When I started writing The Machine, it was based on a writing prompt within a Steampunk writers forum. Ergo, the setting was supposed to be 'Steampunk'. I'd heard of the genre but wasn't overly familiar with it. In my research as the book and series grew I found all sorts of references to guide the uninitiated. What surprised me most is how Draconian some of the "rules" seem to be as to what is and what is not steampunk. It started to make me worry, if I've written a book that will fit into a certain genre, what will happen if it doesn't tick all of the boxes? Will people reject it, or write shitty reviews because of it? It takes a certain level of balls to stand up to these worries and say 'fuck it', but really that is the only thing you can do.
Whilst these concerns still skulk into my subconscious at times, I have to tell myself over and over that it doesn't matter.
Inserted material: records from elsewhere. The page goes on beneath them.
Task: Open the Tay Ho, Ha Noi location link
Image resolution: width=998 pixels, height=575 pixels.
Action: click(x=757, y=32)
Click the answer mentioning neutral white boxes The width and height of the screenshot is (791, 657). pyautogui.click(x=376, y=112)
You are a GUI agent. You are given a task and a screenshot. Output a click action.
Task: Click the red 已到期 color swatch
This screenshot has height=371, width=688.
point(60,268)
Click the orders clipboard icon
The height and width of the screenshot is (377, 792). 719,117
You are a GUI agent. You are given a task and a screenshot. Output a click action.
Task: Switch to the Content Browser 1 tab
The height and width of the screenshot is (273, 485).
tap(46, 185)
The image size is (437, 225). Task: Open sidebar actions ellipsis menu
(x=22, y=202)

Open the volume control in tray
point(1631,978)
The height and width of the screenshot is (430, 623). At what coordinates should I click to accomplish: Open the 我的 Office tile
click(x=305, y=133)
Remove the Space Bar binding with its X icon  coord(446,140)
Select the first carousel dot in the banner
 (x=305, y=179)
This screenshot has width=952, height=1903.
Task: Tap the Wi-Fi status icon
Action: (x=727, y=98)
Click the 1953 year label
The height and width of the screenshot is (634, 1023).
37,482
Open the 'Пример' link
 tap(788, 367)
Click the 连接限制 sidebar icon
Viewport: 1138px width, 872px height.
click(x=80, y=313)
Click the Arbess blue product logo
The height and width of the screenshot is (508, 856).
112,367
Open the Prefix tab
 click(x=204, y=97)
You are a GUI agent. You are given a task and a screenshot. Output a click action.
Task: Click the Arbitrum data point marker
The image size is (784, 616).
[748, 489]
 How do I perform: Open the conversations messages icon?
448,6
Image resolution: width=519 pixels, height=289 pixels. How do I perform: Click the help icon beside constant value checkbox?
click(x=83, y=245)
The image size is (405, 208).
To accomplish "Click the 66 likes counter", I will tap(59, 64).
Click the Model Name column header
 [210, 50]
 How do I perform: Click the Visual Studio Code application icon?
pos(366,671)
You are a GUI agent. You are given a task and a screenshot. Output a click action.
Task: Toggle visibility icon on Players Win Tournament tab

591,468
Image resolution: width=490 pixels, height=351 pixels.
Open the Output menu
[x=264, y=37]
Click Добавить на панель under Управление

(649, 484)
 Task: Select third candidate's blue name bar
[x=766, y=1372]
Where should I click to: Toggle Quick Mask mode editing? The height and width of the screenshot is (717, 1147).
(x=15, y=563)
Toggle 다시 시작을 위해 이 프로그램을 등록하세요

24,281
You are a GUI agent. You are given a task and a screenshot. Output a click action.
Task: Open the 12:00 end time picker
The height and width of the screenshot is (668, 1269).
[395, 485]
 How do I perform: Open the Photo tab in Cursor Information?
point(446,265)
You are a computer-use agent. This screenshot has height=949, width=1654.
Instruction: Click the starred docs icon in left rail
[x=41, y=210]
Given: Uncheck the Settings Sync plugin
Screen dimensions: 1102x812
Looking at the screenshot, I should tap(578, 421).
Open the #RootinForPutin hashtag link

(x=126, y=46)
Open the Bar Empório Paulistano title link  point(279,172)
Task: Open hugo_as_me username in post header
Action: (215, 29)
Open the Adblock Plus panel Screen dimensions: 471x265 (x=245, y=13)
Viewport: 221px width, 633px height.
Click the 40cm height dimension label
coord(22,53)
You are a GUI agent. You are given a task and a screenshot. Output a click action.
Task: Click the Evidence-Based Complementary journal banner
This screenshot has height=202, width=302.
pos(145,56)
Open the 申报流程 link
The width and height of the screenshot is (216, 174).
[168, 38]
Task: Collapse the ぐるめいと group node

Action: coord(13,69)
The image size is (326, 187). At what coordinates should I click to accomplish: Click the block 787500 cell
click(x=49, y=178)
If someone has a preconceived notion of what a certain genre book should contain and is unable to accept anything that differentiates from their expectation, that is not the writers problem. The story is what it is. If the writer spends too much time trying to add elements to a story that make it fit into an ideal box, then they are at risk of diluting the story for the sake of an aesthetic.
So what if your horror story doesn't include vampires and werewolves. So what if your romance story involves LGBT characters instead of the 'traditional' type. So what if you don't fit perfectly into that little box someone else has built. Fuck them. Build a new box. Be brave, dare to be different and screw the naysayers.
My soon-to-be-published book, The Machine, is a fantasy/adventure/action/mystery/romance story set in a steampunk world. It ticks a lot of boxes but none of them with a perfectly centered tick, more-like a childish squiggle that doesn't stay inside the lines of the box. And I'm perfectly fine with it that way.